═══ DATA EXCERPTS ═══
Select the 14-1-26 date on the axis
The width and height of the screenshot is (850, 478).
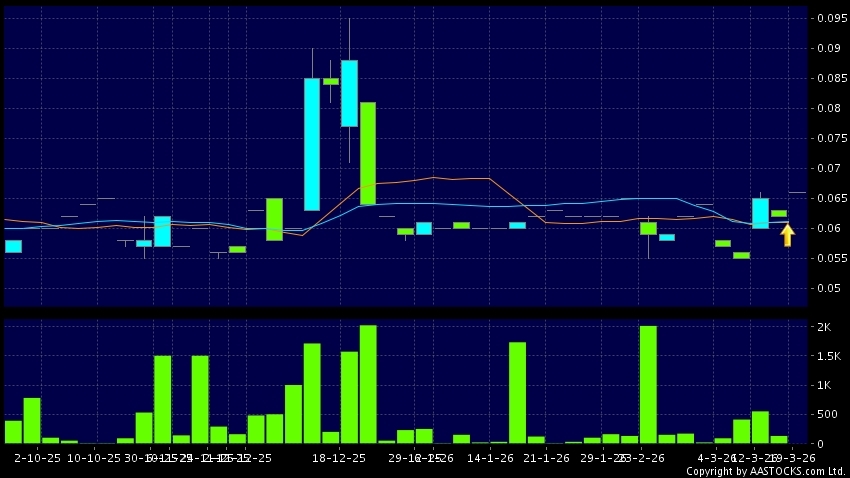pyautogui.click(x=492, y=457)
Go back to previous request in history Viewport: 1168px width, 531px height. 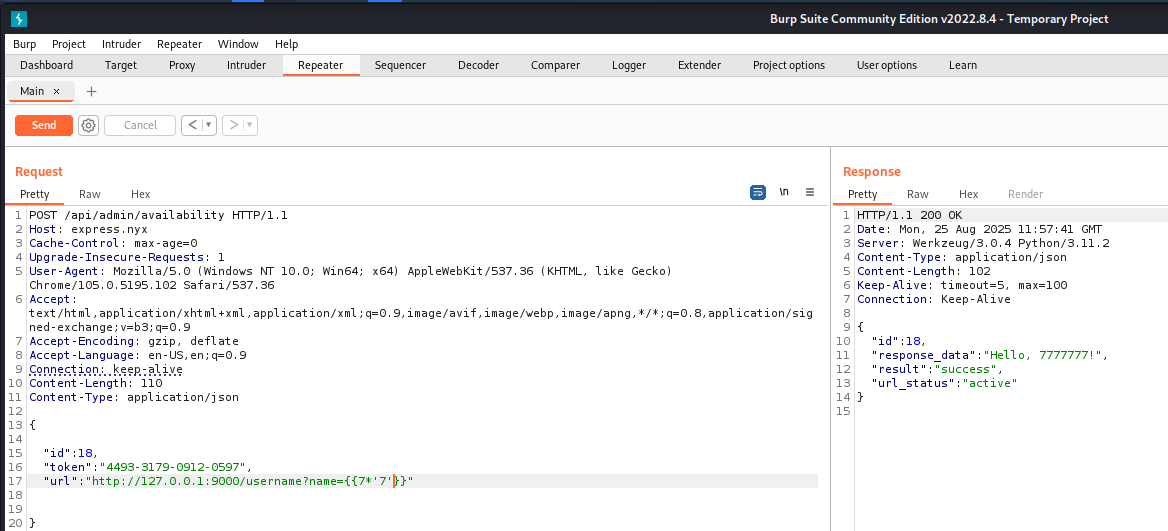pyautogui.click(x=192, y=125)
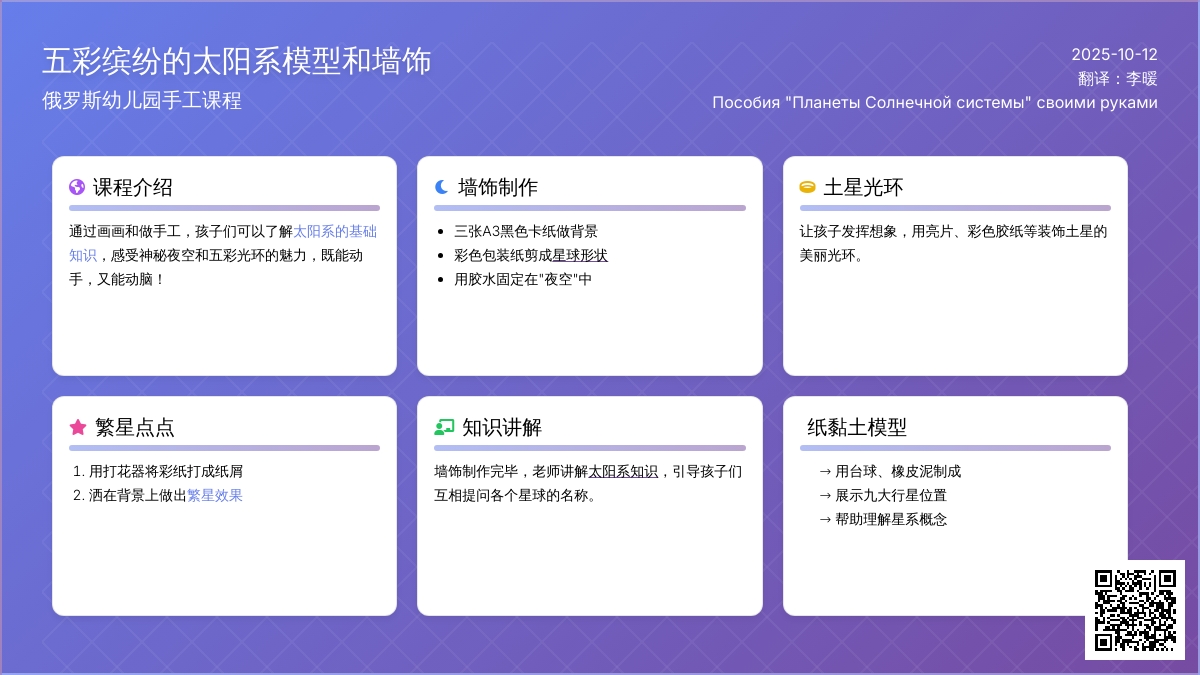The image size is (1200, 675).
Task: Click the globe icon beside 课程介绍
Action: coord(77,187)
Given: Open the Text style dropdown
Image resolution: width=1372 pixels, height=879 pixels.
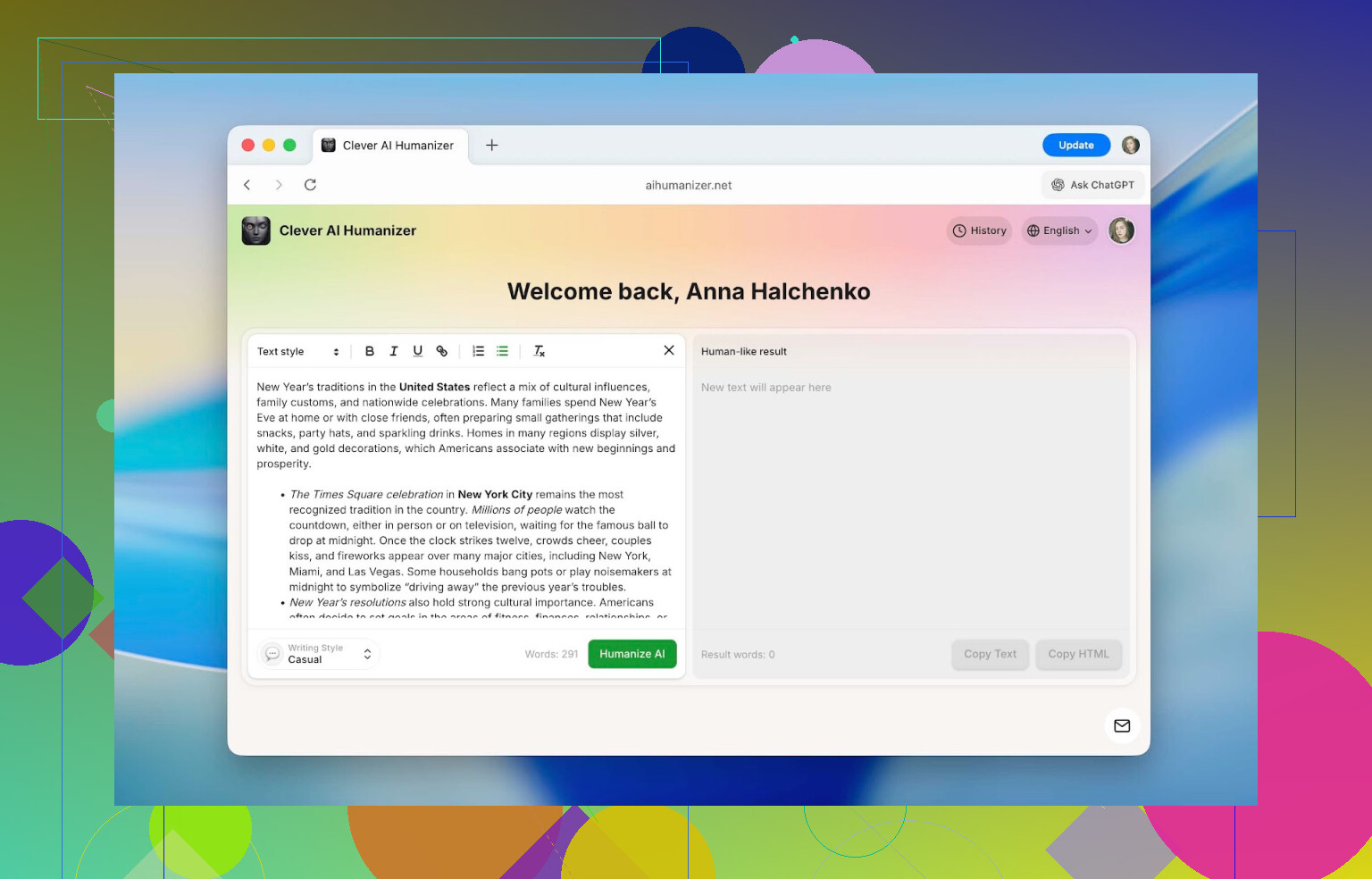Looking at the screenshot, I should 297,351.
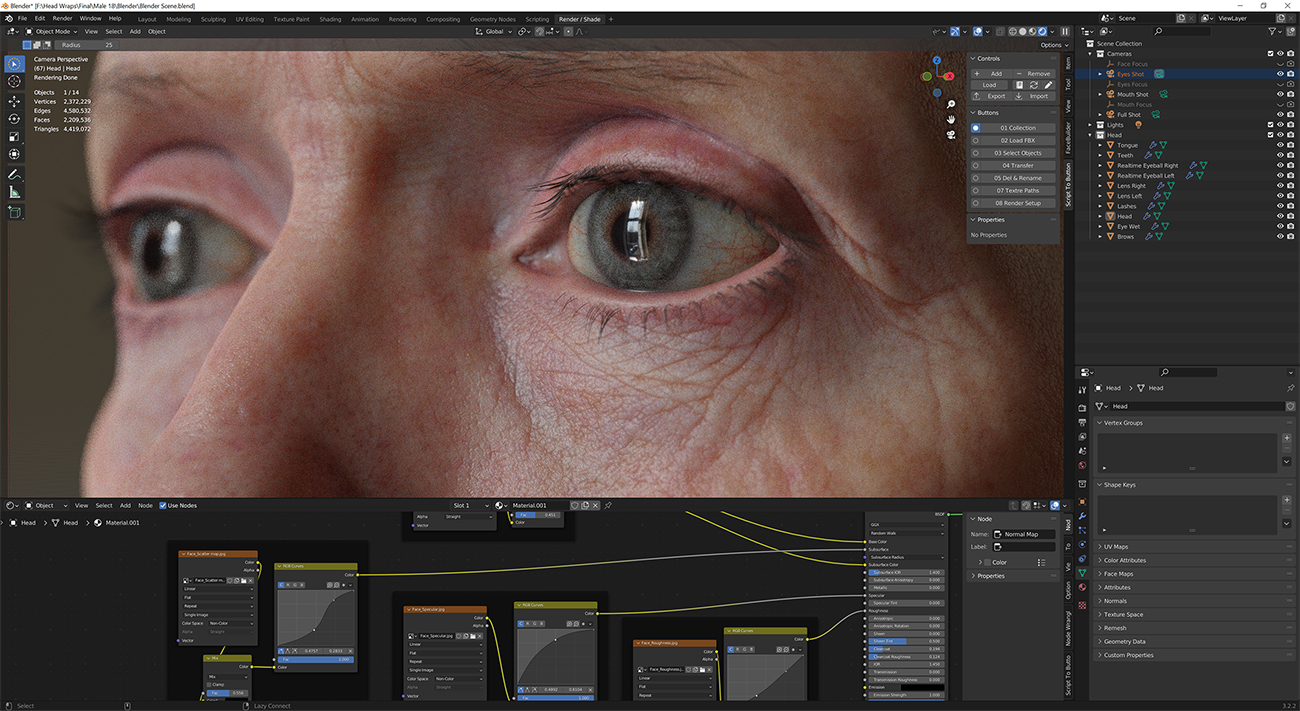Image resolution: width=1300 pixels, height=711 pixels.
Task: Select the Move tool in the viewport toolbar
Action: pos(14,101)
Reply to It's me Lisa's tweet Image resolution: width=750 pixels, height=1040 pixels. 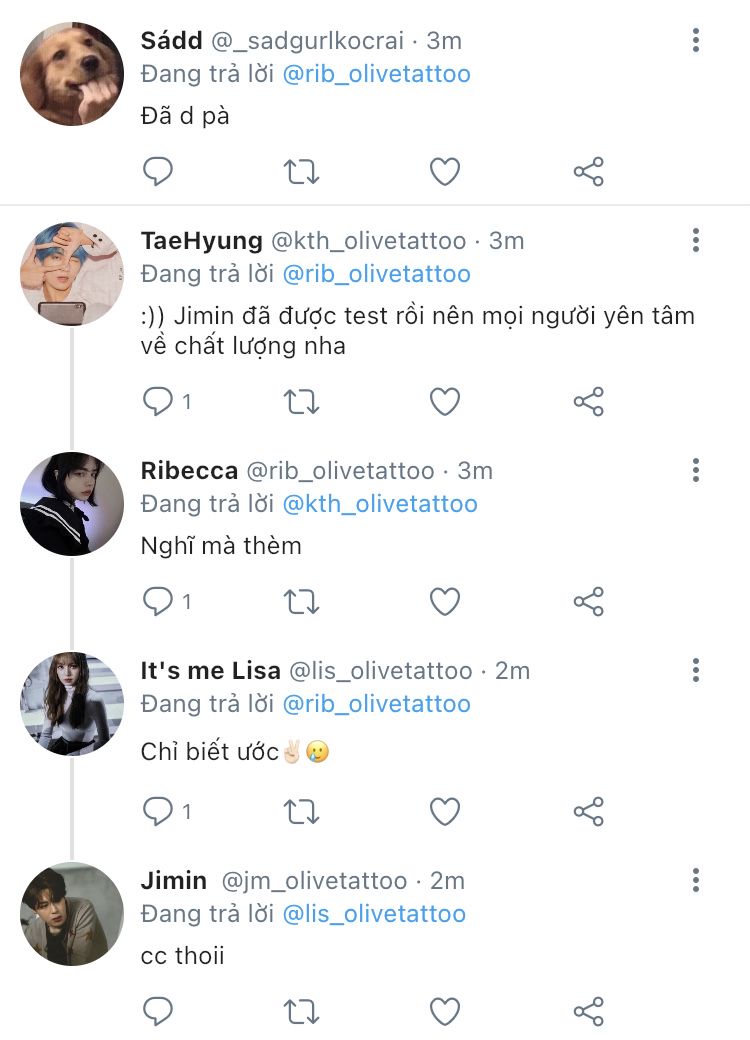pos(158,811)
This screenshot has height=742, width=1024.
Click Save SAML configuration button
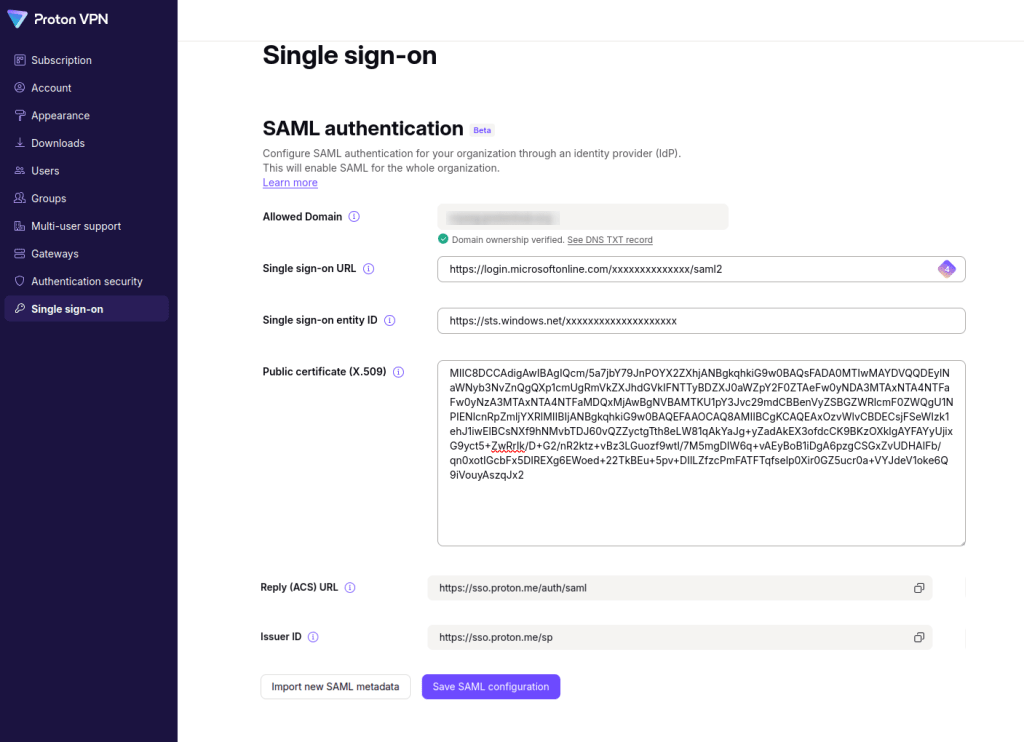[x=491, y=686]
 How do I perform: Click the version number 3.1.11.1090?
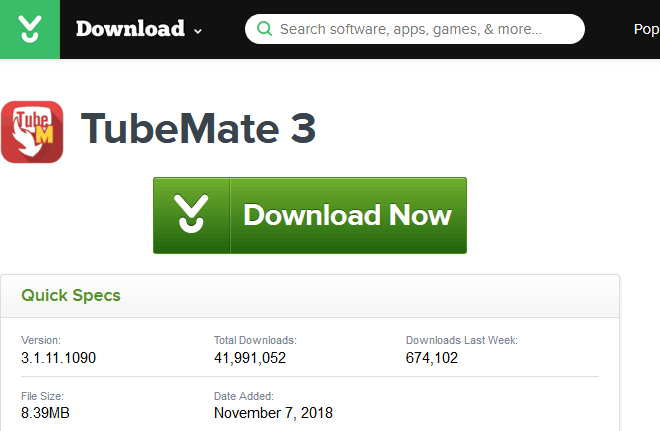[x=59, y=357]
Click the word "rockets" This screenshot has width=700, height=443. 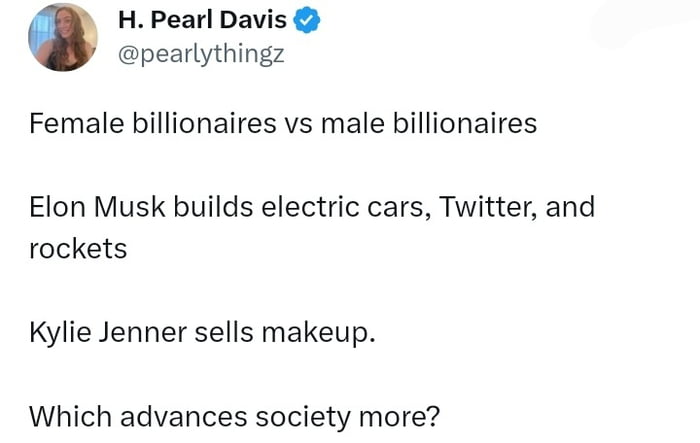point(78,248)
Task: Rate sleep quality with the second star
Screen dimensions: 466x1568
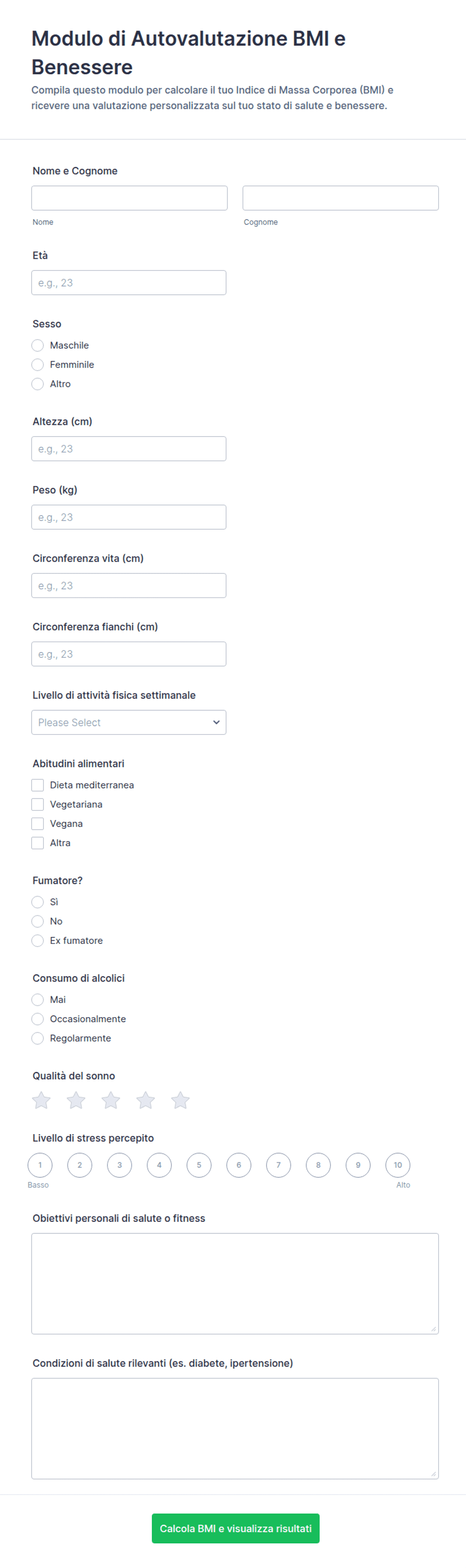Action: (x=76, y=1100)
═══
Print exactly the lines from the one containing "Task: Rate sleep quality with the second star" through the last line of the records, both included, and leave out the pictures.

Task: Rate sleep quality with the second star
Screen dimensions: 466x1568
Action: (x=76, y=1100)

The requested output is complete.